The 2DFT was applied individually to each selected three-second long time window, generating features exclusively within a frequency domain representation, as described in previous work18. This approach ensured that the resulting feature remained consistent regardless of absolute timings, or phase of the specific analysis window. The 2DFT matrix was then stretched into an array format. Each 2DFT array was then stacked, creating a new, larger 2DFT matrix with ten stretched features for each walking condition (Fig. 4). These matrices visually revealed the groups with similar fundamental frequency and associated harmonics present in the acceleration signal for a given category of gait, allowing for the observation of repeated spectral patterns. The series of 2DFT was scrutinised via visual inspection, which was crucial to identify and exclude any instances of error, in particular when inadvertently selecting data segments containing signals in which participants were turning around the cones on the set-up walkway or periods of gait acceleration or deceleration.

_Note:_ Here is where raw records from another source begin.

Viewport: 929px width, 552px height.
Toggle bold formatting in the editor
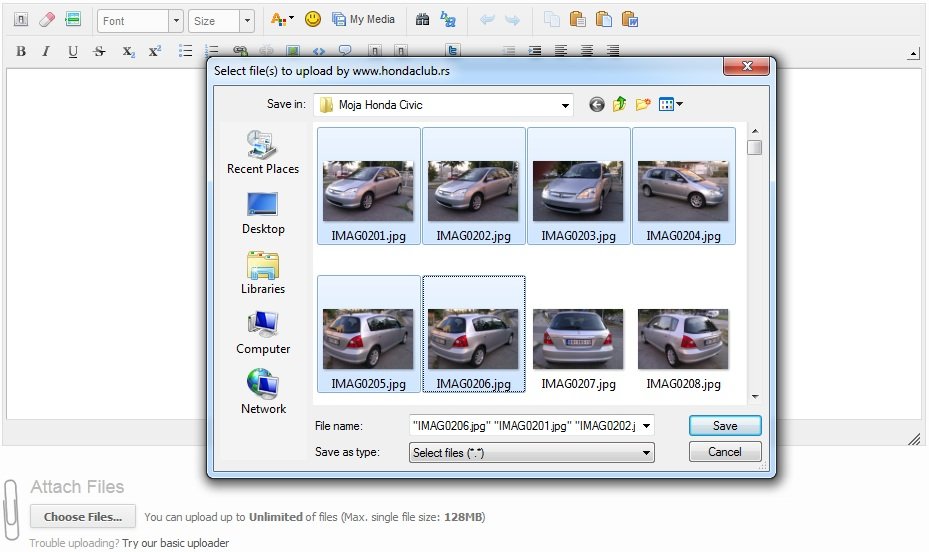21,52
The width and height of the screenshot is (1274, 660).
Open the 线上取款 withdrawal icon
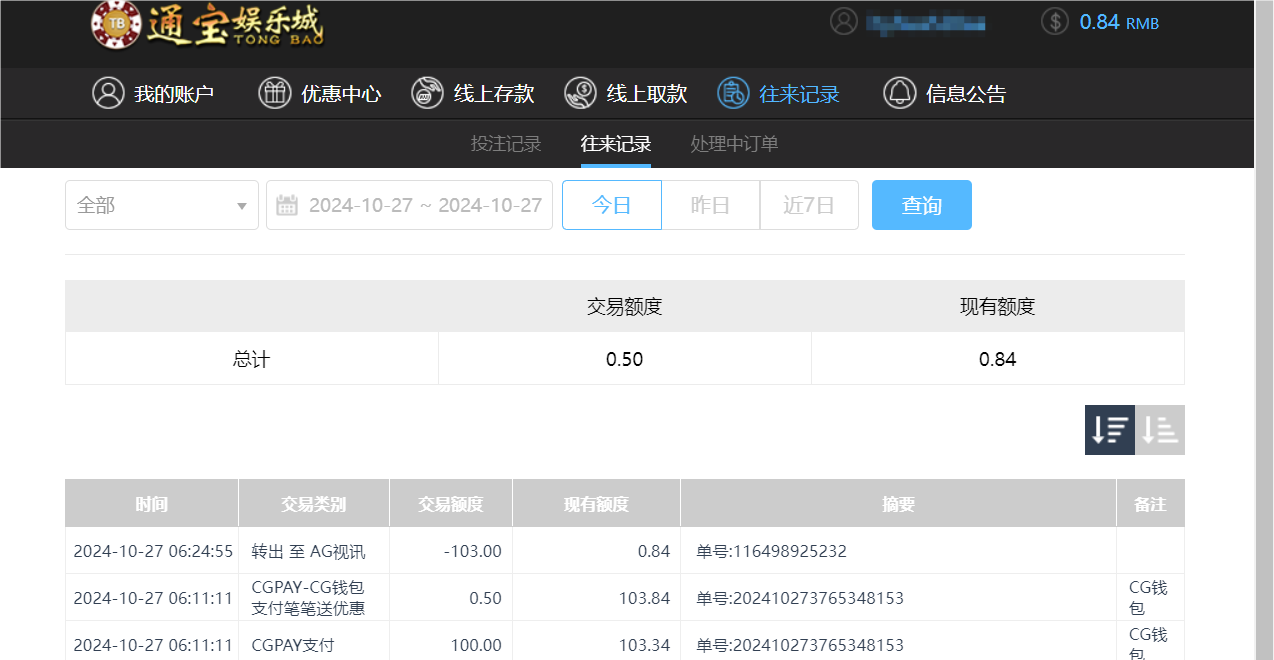(x=579, y=93)
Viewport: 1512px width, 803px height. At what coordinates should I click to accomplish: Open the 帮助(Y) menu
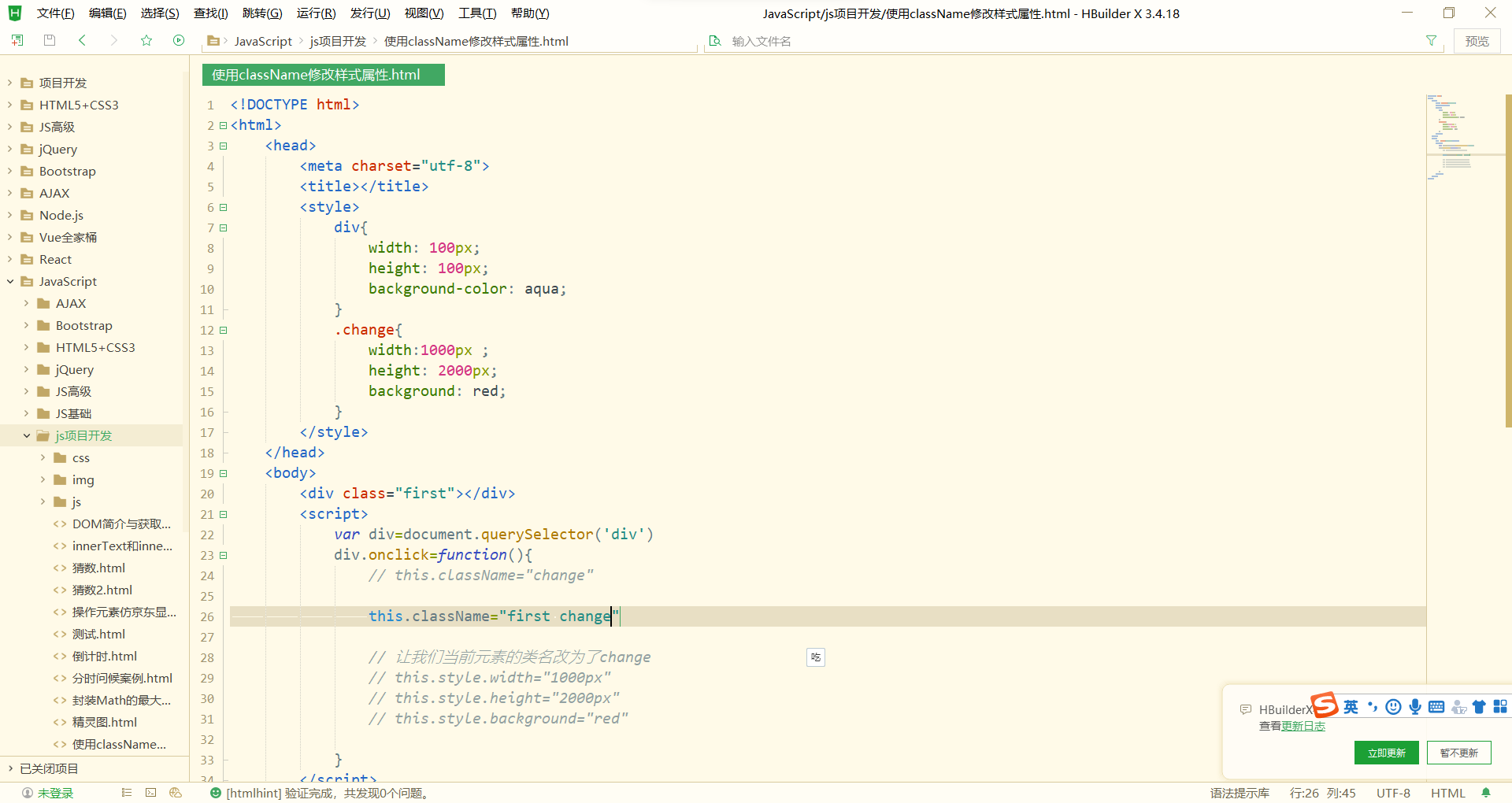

Subsequently, a higher-density matrix of 2-dimensional Fourier transform features were also calculated. Building on the initial ten features per gait category, using 2DFT with time increments of 0.1 s, spanning a duration of one second, a new training database (TDB) was computed. This high-density scan yielded 100 features for each experimental condition. This resulted in a total of 300 2DFT spectra. The computation of both high and low-density 2DFT TDB serves a separate purpose. Firstly, the low-density scan provides a comprehensive overview of the frequency content within the data, allowing for the training of computer algorithms for the discrimination of different gaits. Secondly, the additional high-density matrix is a valuable tool for quantifying the extent of deviations exhibited by the features within a specific gait condition. The purpose of the high density database was to identify components that displayed variation and enable their clustering (Fig. 4).

Fig. 4
figure 4

Two sets of Two-dimensional Fourier Transform images, each illustrating three experimental conditions related to walking. (a) A stacked series of stretched images demonstrates normal, slow, and fast walking conditions. For each condition, ten 3-second long spectra are stacked, with dark red and dark blue, respectively, indicating higher and lower acceleration magnitudes (b) A higher-density series captures the same experimental conditions but with a temporal scan increment of 0.1 s over one second, resulting in 100 × 3-second long spectra per condition. The rectangular selections highlight the normal, slow, and fast walking conditions in both sets of images.

A simple machine learning algorithm consisting of Principal Component Analysis (PCA) and Discriminant Function Analysis (DFA) was employed on each training database to enable the clustering of the gait modalities, followed by the quantification of the deviations around the centroid. The PCA was done by diagonalising the covariance matrix, as all input parameters consist of accelerometer data. Principal Component scores (a set of values that transform the dependent variable within a multivariate database into a reduced set of principal components29 were generated for each experimental condition. Principal Components for each variable were calculated to the 80th percentile. This approach captured 80% of the total variance within each gait modality, participant and sensor, ensuring adaptability to the inherent variability within each dataset.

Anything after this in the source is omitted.